A woman (Kerry A. Dowling) fantasizes about her psychopharmacologist (Chris Caron) in a scene from the SpeakEasy Stage Company production of Next to Normal, running now thru April 15th at the Stanford Calderwood Pavilion at the Boston Center for the Arts, 527 Tremont Street, in Boston’s South End. Tix/Info: 617-933-8600/www.SpeakEasyStage.com. Photo: Craig Bailey/Perspective Photo.

Next to Normal; Music by Tom Kitt, Book and Lyrics by Brian Yorkey, SpeakEasy Stage Company, Boston Center for the Arts Roberts Studio Theatre, 3/9/12-   4/15/12,   EXTENDED THROUGH 4/22/12 (Second and Final Extension)!!! http://www.speakeasystage.com/doc.php?section=showpage&page=normal.

Read Rebecca’s interview with Kerry Dowling here.

Reviewed by Craig Idlebrook

(Boston, MA) Break a toe and you might end up with a sore back.  Twist an ankle and your knee might have trouble compensating.  A family is like that.  It is a group of humans that moves in concert and is much more adaptable than a body, for better or worse.  When a part of the social organism is injured, the other parts imperfectly try to take up the load.  What else can you do, amputate?

Speakeasy’s production of Next to Normal provides a clear window into the holistic impact the mental illness of one member of the family has on the family-body.  It realistically and powerfully illustrates how we all soldier on when there are pieces of us missing.  But this isn’t an “Eat-Your-Vegetables-and-Learn-About-Mental-Illness” production.  Next to Normal provides pitch-perfect comedic timing, layered action, great music and a stunning set.  Life flows through this play; though it is heartbreaking, it is not a requiem.  Tissues are a must, however.

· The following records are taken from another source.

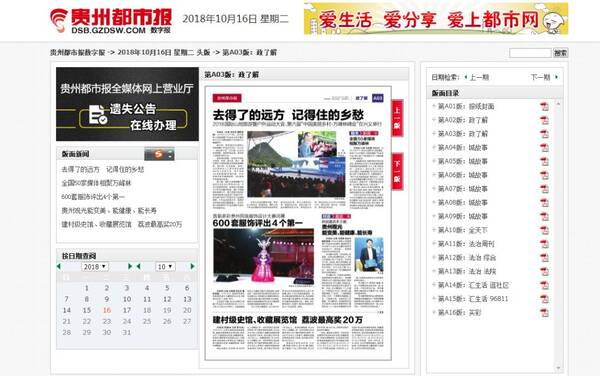Screen dimensions: 600x376
Task: Click the search input field
Action: 530,53
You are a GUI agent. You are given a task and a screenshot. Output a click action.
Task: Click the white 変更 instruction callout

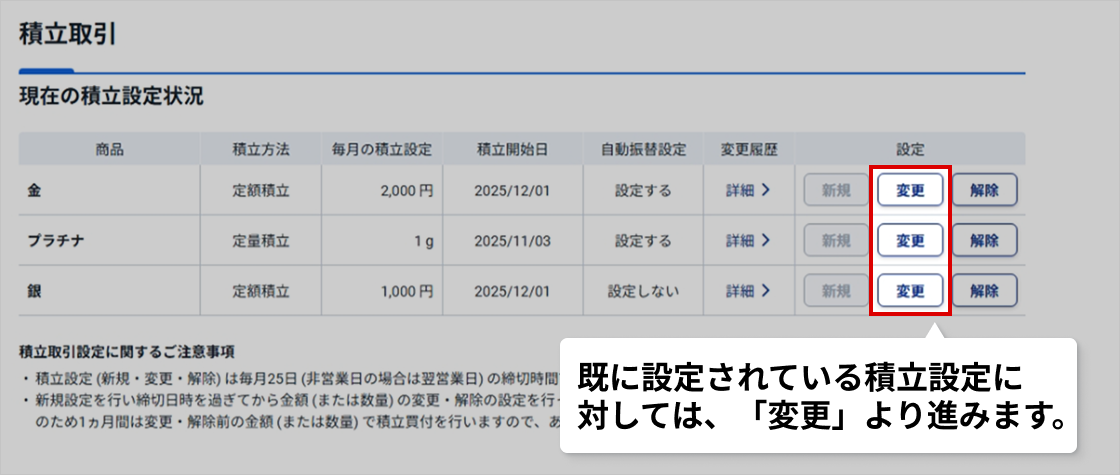[x=816, y=396]
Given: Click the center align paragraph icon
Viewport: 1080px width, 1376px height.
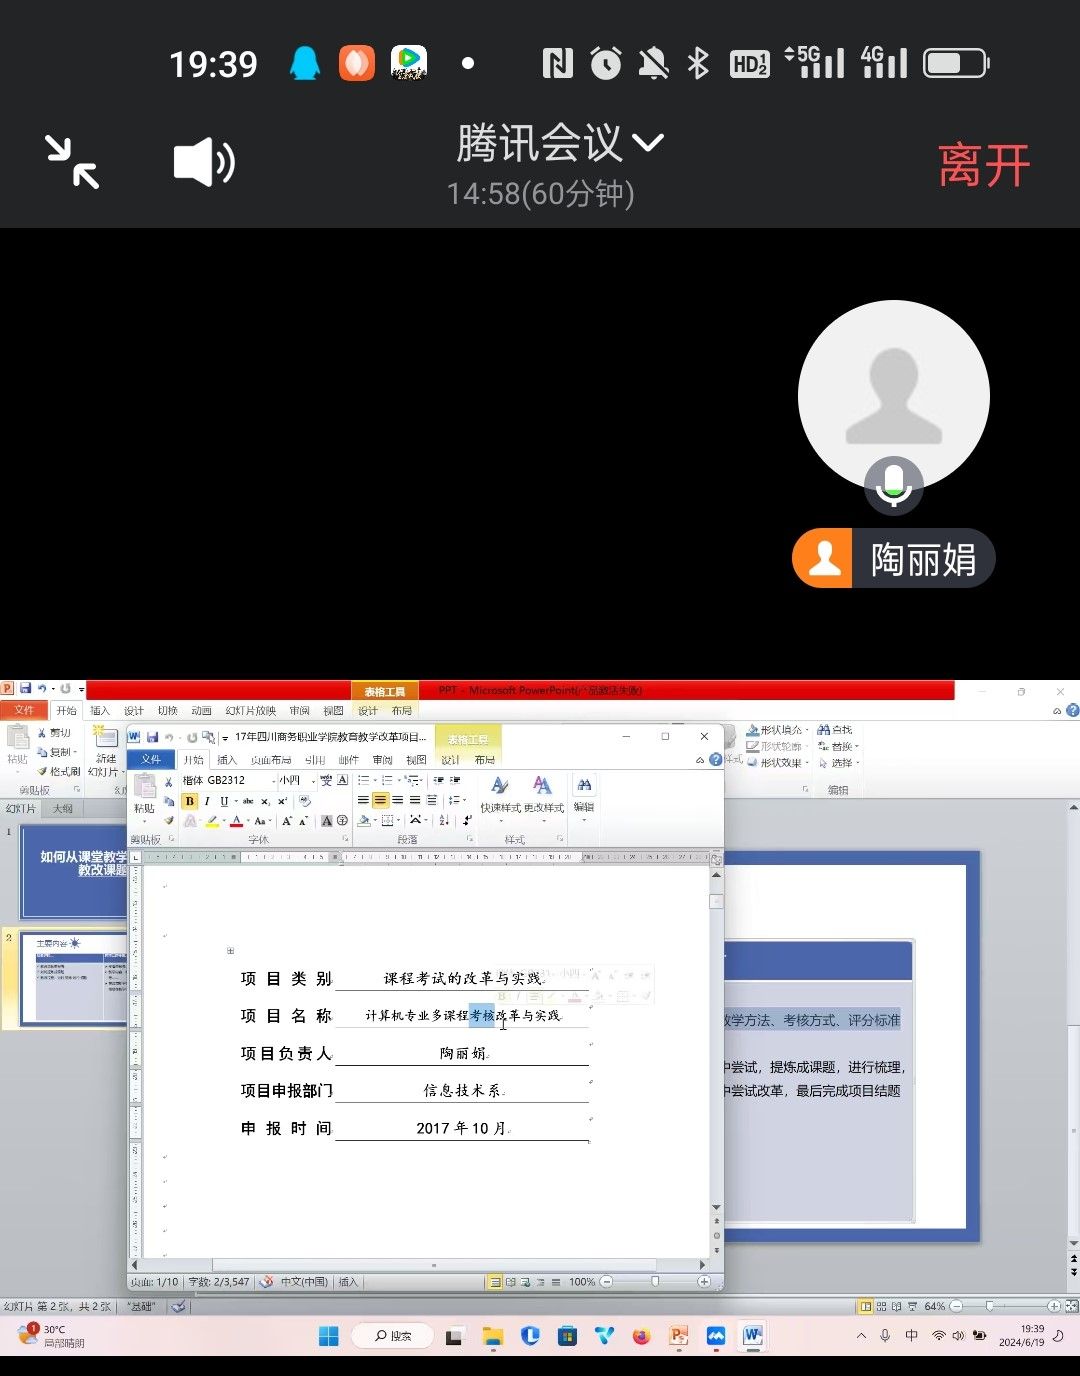Looking at the screenshot, I should click(x=380, y=800).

Diana (Kerry A. Dowling), unable to deal with a loss, is coming unhinged, again. Her family knows the drill.  She and her husband, Dan (Christopher Chew) have sought treatment for years for her mental illness, which ranges from bipolar disorder to schizophrenia.  Dan is trying to hold the marriage together with pure stoicism, too afraid of letting it fail.  Their children, Gabe (Michael Tacconi) and Natalie (Sarah Drake), each must grapple with their distracted parents, both yearning for love and connection, but knowing there is only so much focus to go around.  Despite their best efforts, everything is unraveling at the seams.  (Reader Warning: I’m fudging this synopsis just a smidge to not give away the play.  Deal with it.)

First and foremost this is a brilliant play powered by great acting.  You know the acting is good when the cast keeps layers of their characters in reserve to reveal as the play goes on. Chew creates a flawed hero as the husband who soldiers on, allowing us just glimpses of pain in his character’s neutral face.  And never has teenage sarcasm said so much as the one-liners delivered by Drake’s Natalie; if there’s one flaw in this play it’s that the script never gives us enough time to watch her own descent.  But you will not find a clunker of a performance in the bunch; everyone is fleshed out, even when they are delusions.

The music is equally powerful, if a little reminiscent of Rent.  The score and lyrics seem not designed to be stand-out pop songs, but instead they offer complex layers of action, intense rounds and competing truths.  It’s the kind of music that is good to hear the first time, but can only be fully appreciated with several listens.  The set also is breathtaking in its simplicity, a layer of panels with projected images that follow the action and the moods of the actors.  At times, the design distracts a bit, as you can tune out and follow the hands moving the panels if things get too intense on stage, but at most points the set acts as an minimalist extension of the scene, as if a character’s emotion pours out onto the panels.

In addition to being a great play, Next to Normal does a fine job offering a nuanced picture of the human cost of mental illness.  (We have come a long way from my school days, when mental illness was covered in health class with a movie of the week where James Woods starts screaming in the mud and James Garner institutionalizes him.)  The mentally ill rarely tune out or stop trying; sometimes, they just lose their way.  It is a chronic condition, this play illustrates, one that leaves no one in its orbit unchanged.